The storylines, as mentioned above, do have regular themes, mainly drugs and murder and feature, as the criminals, a collection of unsavoury characters whose origins tend to be former French overseas territories or else Eastern Europe. This in a way makes it a bit like cowboys and Indians, where you simply have to look at someone in order to know on which side of the law they lie. But Spiral is never as simple as that and makes clear, on many occasions, the corruption that is present throughout the legal systems and within the police force, each believing it has to be this way to succeed; all that is except Judge Roban.
Episode 1 of series 1 sets down a marker for the goriness to follow, opening with a young woman lying dead in a skip with her face obliterated by the repeated pounding of a hammer.

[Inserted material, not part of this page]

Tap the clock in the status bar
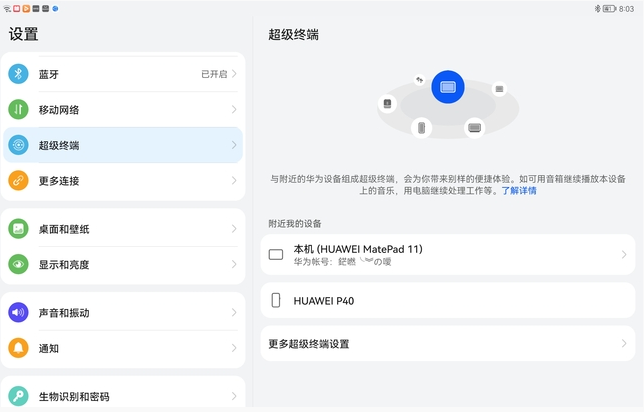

As things proceed, her sister is later found hanging dead on a meet hook in a meat store. This then, is how it proceeds from this point on and for the next 85 episodes and there is never any lack of imagination from the writers as to how to kill or maim someone and no one is excluded – even children. In a sense it is an autopsy of the worst of Paris (and you see lots of those as well), revealing those parts of the city that we never see as tourists and are never told about, revealing the socio-economic truth about the city as well as its systematic corruption and prejudices. In a strange way it is reassuring that the police and legal establishment are part of this; maybe they have to be. In fact, Laure and Pierre are both arrested along the way and Gilou and Josephine both end up in prison; Gilou for extortion, theft and kidnap (just some of the many things needed to keep a case alive) and Josephine for running over her boss after he drugged and raped her.
As for the main characters, Laure and Gilou become a couple and eventually and bid farewell to the police force – Gilou has to and Laure has had enough. Judge Roban retires and Pierre is tragically killed outside Roban’s office after being taken hostage. Josephine, after her release from prison, appears to mellow and has a new close friendship with her colleague Edelman. Tin-tin, having had enough of Laure and Gilou, transfers to another department. So although it seems that Caroline Proust has definitely played Laure for the last time, there have emerged new members of the cast who could lead the way for another series. It would though also be a shame to let Laure and Gilou go for good and never be seen again.
Spiral for me, has reached the pinnacle of this type of genre. Programmes like Wallander started our viewing habit but along with Beck they now seem ponderous and not that exciting by comparison. I then thought that The Bridge and then The Killing were as good as it gets but for sheer pace, acting ability, excitement, enthralment there is only one winner and that is Spiral.